Which schools would give me merit-based scholarships?
Hi, I am a student currently applying for colleges. My family is technically well-off (upper tier), but I don't want to pester my parents for money and I want to help save money for my two siblings. I have really good statistics: 34 ACT, 2270 SAT (800 M, 750 W, 720 R), National Merit Semifinalist, Science Olympiad (Captain), Business Club, Mock Trial, 200+ hours volunteering, 3.98 GPA UW, 4.70 W. I would technically be the valedictorian of my class if class rank still existed. I also have taken the toughest schedule our school allows us to and I have 5s in 6 AP tests. My counselor said I might get offered some big money by colleges. The schools I've applied to thus far are UMinn, U of I, and UMKC ba/md with the first two likely to give me some good scholarships. What other schools should I apply to, keeping in mind that I don't care about prestige, where I could get some good scholarships?
- AmarettaLv 79 years agoFavorite Answer
If you're looking for a financial bargain, look at Brigham Young. I don't know if they'll offer generous scholarships to non-Mormon students, but even without generous scholarships, the school is downright cheap. You'd pay about $5,000 a year more than Mormon students and you'd have to live by their rules, but if you're aiming for med school, you might prefer a more serious campus. Beyond that, you may find the most generous universities in states that don't have a lot of people or many big cities close by. Examples would be states like Iowa, Idaho, Wyoming, Oklahoma, Kentucky, Arkansas and the Dakotas. Most of those states would be thrilled to have a student of your caliber enrolled.

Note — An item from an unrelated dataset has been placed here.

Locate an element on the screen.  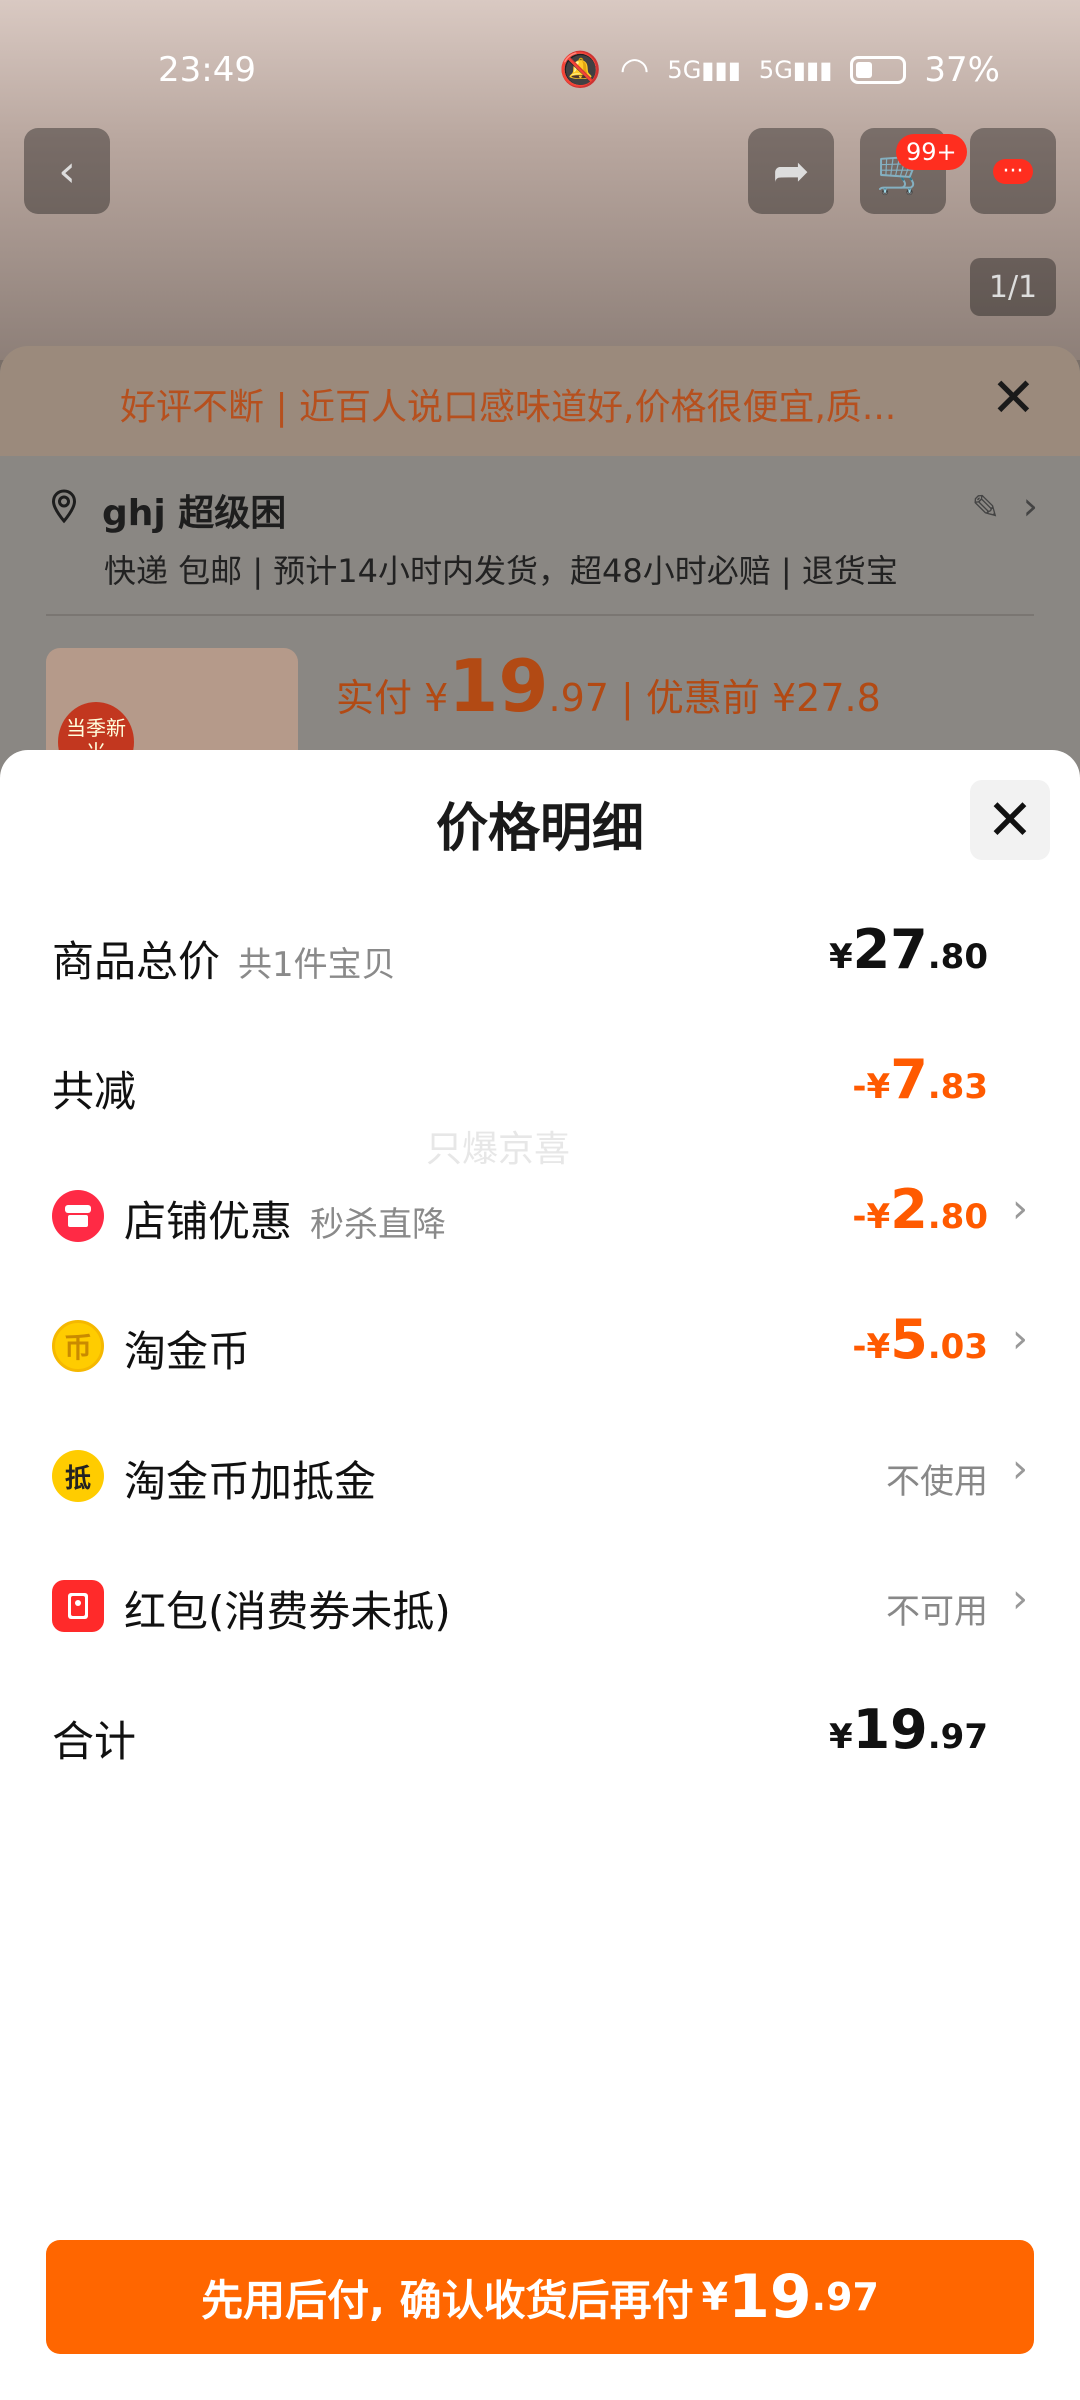
row-total-price: 商品总价 共1件宝贝 ¥27.80 is located at coordinates (540, 952).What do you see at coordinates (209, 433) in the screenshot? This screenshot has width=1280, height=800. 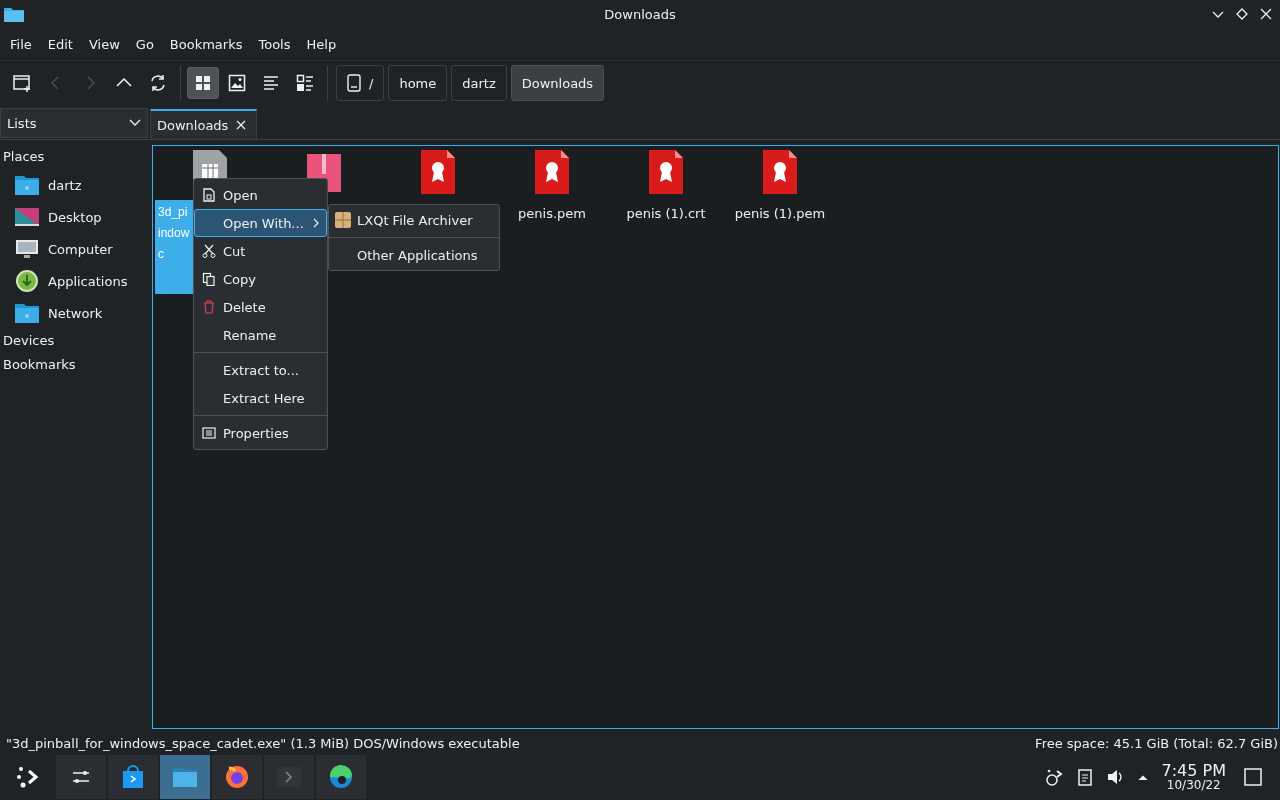 I see `properties-icon` at bounding box center [209, 433].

Here's a list of other schools that offer merit-based aid (some will be for sports):
College of Wooster
St. Louis U.
U. of Michigan
U. of Richmond
U. of Rochester
William & Mary
Washington U. St. Louis
Washington & Lee
It's not a complete list, obviously. I'd suggest that you go to collegeboard.com and look up schools that you might be interested in. Check out the financial aid section and scroll down to where it lists non-need-based aid (i.e., merit scholarships). It will show the average amount of merit aid (which is usually in the form of scholarships) and then the average amount of debt at graduation. It'll just give you a basis for comparing schools.